## SOURCE DOCUMENT:
##########
2.2. Characterization of proteins

2.2.1. Molecular weight

The mass spectra of isolated proteins were recorded on a Vision 2000 (Thermo BioAnalysis, US) or Reflex III (Bruker Daltonics, Germany) spectrometer using 2,5-dihydroxybenzoic acid and sinapinic acid as matrices. The samples were prepared using the dried droplet technique. The spectra were recorded in positive-ion mode. Insulin from porcine pancreas (5777 Da) and lysozyme from chicken egg white (14 308 Da) were used as external calibrants.

2.2.2. Biological activity

Phospholipase A2 activity was determined by the method described by Radvanyi et al. (1989) using 1-­palmitoyl-2-(10-pyrenyldecanoyl)-sn-glycero-3-phosphorylcholine (Molecular Probes, The Netherlands) as substrate.
##########
## WORK REQUEST A:
Extract the portion of the protein characterization passage between "Phospholipase A2 activity" and "Netherlands) as substrate.", inclusive.
## WORK REQUEST B:
Continue the protein characterization passage from its last sentence.
The lines after this come from a separate source.

## STORED DATA:
##########
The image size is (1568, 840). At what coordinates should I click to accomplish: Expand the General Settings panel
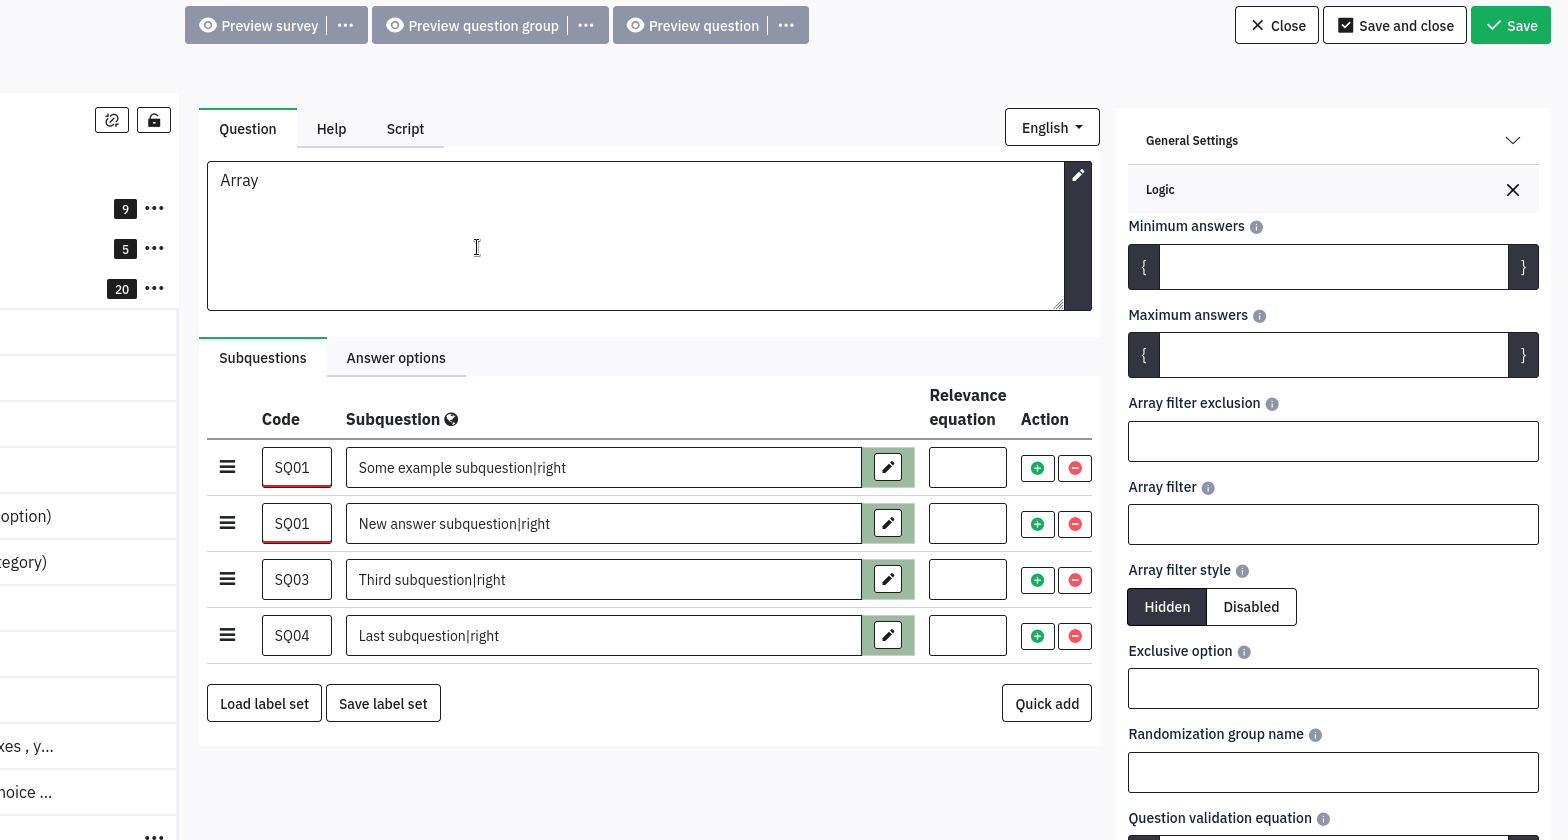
##########
## ANSWER SECTION A:
Phospholipase A2 activity was determined by the method described by Radvanyi et al. (1989) using 1-­palmitoyl-2-(10-pyrenyldecanoyl)-sn-glycero-3-phosphorylcholine (Molecular Probes, The Netherlands) as substrate.

## ANSWER SECTION B:
Crickets (Gryllus assimilis) with body weight ranging from 0.3 to 0.5 g were used for testing toxicity. Protein solutions in 1–6 µl of water were injected intra-abdominally to the ventral site between the third and fourth segments. Doses of 0.5, 1, 1.5, 2, 4, 6, 8, 10 and 15 nmol per gram of body weight were applied. Five insects were used for each dose. LD50 was calculated using the ED50plus program (v.1.0), developed by M. H. Vargas (from the web page http://www.iner.gob.mx/docs/ed50.htm).

2.3. Crystal growth, X-ray data collection and processing

The proteins VN5-3 and VN4-3 were crystallized by the hanging-drop vapour-diffusion method using Linbro plates, in which 1 µl protein solution was typically mixed with 1 µl reservoir solution and suspended on a cover slip over 0.4 ml reservoir solution. The initial concentration of the protein dissolved in distilled water was about 20 mg ml−1. The two proteins were initially screened with Crystal Screen and Crystal Screen 2 (Hampton Research Co.), but those attempts did not lead to crystals. A simplified screen with higher efficiency (Gao et al., to be published elsewhere) was then used to screen crystallization conditions for the two proteins and crystal seeds were found within one week. By optimization, single crystals suitable for X-ray studies were obtained. Crystallization conditions for protein VN4-3 were obtained by screening and optimization in a manner similar to that used for protein VN5-3.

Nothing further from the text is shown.